La Suprema corte, sviluppando le riflessioni operate a livello sovranazionale, ha accolto il principio della sufficiently close connectiontra procedimento penale e tributario, quale criterio per la valutazione di una eventuale violazione del principio del ne bis in idem, nel caso di specie denunciato in riferimento alla sanzione di segno patrimoniale già inflitta dall’amministrazione finanziaria all’imputato della quale il giudice di appello non avrebbe tenuto conto nella motivazione della sentenza di secondo grado, quanto meno per escluderne la natura ostativa.
In particolare, secondo la Corte di cassazione, è al giudice del merito che deve essere rimesso l’apprezzamento in ordine al nesso che lega i due procedimenti, onde valutare se sussista una connessione temporale e materiale tale da giustificare una deroga al ne bis in idemconvenzionale
La Corte di Cassazione, con la sentenza in commento, rilevando la sussistenza del vizio di omessa motivazione sul punto, ha accolto il ricorso, cassando con rinvio alla Corte distrettuale di Brescia. la sentenza impugnata, per un nuovo giudizio sul punto.

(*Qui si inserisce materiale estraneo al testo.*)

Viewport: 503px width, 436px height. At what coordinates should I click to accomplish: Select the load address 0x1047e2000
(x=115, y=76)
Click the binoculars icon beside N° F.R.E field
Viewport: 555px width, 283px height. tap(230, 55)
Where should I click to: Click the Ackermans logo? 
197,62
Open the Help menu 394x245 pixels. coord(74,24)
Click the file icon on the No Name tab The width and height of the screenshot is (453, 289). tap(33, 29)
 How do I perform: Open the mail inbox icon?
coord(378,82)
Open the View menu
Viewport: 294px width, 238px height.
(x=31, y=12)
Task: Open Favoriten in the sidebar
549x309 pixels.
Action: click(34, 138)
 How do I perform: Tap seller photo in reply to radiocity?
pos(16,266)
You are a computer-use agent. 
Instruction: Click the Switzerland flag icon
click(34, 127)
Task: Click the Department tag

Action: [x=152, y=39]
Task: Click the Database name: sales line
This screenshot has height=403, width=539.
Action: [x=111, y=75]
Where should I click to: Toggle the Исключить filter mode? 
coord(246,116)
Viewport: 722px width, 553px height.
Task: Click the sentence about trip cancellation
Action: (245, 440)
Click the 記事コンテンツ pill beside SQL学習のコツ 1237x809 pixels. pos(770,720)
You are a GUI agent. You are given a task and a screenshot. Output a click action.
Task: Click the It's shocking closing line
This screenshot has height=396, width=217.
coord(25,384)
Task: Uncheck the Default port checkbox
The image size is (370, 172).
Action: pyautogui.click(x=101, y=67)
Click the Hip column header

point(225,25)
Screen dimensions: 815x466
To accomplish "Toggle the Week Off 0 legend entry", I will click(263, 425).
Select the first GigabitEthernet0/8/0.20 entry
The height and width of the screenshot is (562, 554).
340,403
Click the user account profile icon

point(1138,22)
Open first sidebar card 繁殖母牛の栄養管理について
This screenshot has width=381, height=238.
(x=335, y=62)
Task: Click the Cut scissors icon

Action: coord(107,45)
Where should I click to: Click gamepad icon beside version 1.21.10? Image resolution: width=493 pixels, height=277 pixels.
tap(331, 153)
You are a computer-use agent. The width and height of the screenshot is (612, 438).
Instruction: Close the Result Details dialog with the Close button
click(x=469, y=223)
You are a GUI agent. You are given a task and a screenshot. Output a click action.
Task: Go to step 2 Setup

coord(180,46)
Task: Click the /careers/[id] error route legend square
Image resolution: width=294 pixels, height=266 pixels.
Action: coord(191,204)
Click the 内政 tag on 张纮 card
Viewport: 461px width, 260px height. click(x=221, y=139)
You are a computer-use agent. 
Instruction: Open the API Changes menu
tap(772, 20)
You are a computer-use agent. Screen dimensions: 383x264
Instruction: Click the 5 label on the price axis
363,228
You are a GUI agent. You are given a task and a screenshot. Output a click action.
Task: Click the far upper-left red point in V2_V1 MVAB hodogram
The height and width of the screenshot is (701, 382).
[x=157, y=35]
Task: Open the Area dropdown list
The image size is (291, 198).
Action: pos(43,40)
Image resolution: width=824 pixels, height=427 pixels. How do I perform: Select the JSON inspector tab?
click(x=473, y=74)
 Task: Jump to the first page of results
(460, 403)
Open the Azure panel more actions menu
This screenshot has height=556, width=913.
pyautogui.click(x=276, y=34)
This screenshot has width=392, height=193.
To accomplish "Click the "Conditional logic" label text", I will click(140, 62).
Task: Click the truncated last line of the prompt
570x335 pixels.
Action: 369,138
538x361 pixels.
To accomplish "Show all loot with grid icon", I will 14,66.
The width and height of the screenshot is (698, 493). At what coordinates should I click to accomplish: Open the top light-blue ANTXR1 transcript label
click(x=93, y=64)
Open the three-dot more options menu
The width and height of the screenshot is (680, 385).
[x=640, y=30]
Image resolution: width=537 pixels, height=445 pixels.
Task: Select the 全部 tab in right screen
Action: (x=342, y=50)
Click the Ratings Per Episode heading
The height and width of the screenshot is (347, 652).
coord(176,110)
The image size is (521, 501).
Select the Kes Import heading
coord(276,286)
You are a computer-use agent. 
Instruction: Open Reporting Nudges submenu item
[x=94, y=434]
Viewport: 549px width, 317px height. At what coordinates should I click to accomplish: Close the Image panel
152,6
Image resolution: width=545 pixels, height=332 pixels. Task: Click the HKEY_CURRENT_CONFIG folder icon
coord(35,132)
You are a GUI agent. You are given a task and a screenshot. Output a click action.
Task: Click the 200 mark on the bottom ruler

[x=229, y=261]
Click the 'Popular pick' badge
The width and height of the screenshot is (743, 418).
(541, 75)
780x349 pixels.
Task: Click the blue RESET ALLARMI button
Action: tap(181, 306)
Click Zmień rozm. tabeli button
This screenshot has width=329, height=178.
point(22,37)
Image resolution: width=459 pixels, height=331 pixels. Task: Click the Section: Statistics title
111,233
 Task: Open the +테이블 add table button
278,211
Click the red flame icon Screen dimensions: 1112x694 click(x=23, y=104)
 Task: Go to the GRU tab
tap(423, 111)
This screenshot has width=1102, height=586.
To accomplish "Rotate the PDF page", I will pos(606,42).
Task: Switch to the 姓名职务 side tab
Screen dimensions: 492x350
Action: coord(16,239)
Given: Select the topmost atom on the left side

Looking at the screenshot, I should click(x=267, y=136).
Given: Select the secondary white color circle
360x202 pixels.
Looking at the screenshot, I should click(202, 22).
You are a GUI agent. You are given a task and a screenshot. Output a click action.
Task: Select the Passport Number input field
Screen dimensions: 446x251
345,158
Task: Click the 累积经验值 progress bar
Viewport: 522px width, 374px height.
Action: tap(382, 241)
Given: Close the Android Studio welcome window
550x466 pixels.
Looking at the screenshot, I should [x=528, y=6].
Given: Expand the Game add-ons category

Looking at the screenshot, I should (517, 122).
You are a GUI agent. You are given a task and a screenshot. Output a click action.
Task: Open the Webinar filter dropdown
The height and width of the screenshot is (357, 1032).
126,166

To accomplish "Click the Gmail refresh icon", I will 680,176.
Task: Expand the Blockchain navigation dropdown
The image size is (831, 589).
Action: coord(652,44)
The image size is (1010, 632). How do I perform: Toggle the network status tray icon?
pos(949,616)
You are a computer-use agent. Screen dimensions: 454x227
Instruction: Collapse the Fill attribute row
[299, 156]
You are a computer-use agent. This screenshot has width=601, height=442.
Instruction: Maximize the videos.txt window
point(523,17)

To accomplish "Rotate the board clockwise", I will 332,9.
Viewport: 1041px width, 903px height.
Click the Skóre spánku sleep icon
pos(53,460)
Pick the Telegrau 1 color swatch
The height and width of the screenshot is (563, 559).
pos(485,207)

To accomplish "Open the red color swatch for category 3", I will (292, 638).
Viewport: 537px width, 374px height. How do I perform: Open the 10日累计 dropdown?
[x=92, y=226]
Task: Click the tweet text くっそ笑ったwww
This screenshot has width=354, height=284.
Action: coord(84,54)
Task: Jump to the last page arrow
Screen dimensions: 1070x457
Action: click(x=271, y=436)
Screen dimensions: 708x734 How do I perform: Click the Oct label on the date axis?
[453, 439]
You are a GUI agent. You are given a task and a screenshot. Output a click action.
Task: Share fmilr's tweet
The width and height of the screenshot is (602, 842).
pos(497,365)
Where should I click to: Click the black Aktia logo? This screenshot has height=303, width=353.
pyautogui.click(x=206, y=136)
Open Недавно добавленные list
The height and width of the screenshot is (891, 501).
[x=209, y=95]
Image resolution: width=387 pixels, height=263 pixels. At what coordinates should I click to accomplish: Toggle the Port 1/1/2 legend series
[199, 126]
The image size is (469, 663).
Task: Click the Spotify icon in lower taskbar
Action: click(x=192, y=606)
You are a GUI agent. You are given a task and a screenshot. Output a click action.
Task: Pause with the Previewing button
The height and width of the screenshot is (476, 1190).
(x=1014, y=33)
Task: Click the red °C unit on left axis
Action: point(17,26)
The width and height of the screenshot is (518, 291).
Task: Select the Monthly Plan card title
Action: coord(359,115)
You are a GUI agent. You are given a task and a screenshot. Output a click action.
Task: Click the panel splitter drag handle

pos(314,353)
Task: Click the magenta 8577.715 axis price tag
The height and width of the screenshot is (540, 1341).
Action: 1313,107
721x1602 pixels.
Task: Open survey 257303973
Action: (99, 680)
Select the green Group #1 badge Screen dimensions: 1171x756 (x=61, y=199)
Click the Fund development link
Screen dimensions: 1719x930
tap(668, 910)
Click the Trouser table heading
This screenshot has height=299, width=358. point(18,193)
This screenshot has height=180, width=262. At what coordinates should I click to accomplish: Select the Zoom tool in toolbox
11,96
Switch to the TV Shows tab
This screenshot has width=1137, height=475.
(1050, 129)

Di seguito vengono riportati i passaggi – chiave della motivazione del provvedimento rimandando alla lettura della sentenza allegata per ulteriori approfondimenti:
“La Corte territoriale di Brescia ha applicato il principio di diritto affermato dalle Sezioni unite di questa Corte con sentenza n. 37425/13 secondo cui è legittima la duplicazione di tutele previste nell’ordinamento italiano – penale e tributaria – perché si tratta di fattispecie dotate di presupposti fattuali e temporali differenti da porre in rapporto non di specialità ma di progressione, sicché non è ravvisabile alcuna violazione del principio sancito dall’art. 4 del Protocollo 7 della CEDU.
(…) Sebbene il principio di diritto delle citate Sezioni unite conservi tutta la sua attualità, è necessario tuttavia confrontarsi con la sopravvenuta sentenza della Corte costituzionale n. 43/18 che ha offerto nuovi spunti di riflessione sul tema e che costituisce un netto avanzamento anche rispetto all’interpretazione della giurisprudenza di Strasburgo proposta con sentenza di questa Sezione, n. 6993/18, Servello, Rv 272588.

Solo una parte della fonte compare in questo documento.